## begin
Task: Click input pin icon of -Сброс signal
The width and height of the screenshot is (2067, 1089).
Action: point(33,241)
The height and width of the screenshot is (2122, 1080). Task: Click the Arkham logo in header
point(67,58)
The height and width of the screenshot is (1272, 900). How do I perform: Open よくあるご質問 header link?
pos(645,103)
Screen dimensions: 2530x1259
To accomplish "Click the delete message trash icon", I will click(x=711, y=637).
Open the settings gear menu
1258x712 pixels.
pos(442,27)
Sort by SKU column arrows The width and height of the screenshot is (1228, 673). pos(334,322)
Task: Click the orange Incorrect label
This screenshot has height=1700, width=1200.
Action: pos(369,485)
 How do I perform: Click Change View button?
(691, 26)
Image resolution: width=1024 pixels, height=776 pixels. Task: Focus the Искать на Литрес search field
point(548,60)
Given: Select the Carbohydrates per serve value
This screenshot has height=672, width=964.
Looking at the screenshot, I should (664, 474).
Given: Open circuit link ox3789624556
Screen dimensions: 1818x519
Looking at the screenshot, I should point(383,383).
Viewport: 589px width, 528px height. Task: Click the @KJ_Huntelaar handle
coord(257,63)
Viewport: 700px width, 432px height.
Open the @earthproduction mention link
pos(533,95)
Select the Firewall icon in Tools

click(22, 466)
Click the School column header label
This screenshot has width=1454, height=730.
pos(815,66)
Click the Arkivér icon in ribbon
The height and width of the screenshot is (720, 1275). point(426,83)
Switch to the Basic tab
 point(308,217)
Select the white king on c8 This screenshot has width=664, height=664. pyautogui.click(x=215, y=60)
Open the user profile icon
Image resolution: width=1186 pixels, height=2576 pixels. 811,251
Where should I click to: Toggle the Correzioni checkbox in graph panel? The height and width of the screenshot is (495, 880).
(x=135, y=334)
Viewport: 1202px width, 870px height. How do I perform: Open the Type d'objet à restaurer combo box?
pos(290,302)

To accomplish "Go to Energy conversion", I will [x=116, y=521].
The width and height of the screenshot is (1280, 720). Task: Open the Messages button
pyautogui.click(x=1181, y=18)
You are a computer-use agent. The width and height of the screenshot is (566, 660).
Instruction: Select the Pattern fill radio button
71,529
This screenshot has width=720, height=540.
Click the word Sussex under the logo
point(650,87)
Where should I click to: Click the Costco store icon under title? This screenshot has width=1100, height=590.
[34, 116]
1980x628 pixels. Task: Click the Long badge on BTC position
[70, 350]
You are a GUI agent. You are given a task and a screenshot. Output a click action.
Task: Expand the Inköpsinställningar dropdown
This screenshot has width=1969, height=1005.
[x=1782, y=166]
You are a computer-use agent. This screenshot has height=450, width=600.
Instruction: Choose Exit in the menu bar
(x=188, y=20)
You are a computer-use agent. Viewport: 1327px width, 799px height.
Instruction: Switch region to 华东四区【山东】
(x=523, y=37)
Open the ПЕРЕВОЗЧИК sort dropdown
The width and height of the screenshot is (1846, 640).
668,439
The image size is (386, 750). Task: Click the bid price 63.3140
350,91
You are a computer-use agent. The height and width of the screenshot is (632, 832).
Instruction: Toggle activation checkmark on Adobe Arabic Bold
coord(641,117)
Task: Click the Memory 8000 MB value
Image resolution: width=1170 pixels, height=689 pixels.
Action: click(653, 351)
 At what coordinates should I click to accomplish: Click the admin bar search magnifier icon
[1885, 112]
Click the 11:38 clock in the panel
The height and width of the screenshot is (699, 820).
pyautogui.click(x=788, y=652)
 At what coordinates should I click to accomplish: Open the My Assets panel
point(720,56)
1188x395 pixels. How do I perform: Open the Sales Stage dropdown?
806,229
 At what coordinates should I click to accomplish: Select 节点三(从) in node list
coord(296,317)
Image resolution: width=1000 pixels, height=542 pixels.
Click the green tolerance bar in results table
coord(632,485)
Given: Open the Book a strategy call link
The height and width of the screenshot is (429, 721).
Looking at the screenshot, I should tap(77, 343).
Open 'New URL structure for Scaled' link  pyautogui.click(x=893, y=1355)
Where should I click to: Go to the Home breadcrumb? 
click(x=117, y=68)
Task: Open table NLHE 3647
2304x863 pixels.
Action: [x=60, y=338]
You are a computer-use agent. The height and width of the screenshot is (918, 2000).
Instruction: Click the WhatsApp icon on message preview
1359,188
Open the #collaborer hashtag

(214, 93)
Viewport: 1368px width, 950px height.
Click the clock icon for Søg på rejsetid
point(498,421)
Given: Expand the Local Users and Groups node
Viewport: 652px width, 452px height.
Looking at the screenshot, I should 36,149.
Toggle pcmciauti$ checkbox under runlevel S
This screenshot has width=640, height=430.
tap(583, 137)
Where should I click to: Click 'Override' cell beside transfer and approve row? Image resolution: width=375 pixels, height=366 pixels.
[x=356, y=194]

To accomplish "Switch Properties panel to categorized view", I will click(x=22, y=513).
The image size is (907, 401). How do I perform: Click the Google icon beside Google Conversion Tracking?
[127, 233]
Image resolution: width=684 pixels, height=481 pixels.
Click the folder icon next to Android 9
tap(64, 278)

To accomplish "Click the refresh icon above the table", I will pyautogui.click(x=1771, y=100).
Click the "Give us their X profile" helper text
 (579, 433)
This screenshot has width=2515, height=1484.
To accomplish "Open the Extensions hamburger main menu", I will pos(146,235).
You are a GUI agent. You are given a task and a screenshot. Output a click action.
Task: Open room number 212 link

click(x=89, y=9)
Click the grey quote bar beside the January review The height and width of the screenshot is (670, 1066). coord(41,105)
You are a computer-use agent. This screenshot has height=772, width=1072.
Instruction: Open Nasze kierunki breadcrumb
## end
__Task requirements__
Reproduce the items from the line containing "Sort by SKU" through the line containing "Looking at the screenshot, I should point(383,383).", keeping every character and line break unchanged.

__Exercise answer__
Sort by SKU column arrows The width and height of the screenshot is (1228, 673). pos(334,322)
Task: Click the orange Incorrect label
This screenshot has height=1700, width=1200.
Action: pos(369,485)
 How do I perform: Click Change View button?
(691, 26)
Image resolution: width=1024 pixels, height=776 pixels. Task: Focus the Искать на Литрес search field
point(548,60)
Given: Select the Carbohydrates per serve value
This screenshot has height=672, width=964.
Looking at the screenshot, I should (664, 474).
Given: Open circuit link ox3789624556
Screen dimensions: 1818x519
Looking at the screenshot, I should point(383,383).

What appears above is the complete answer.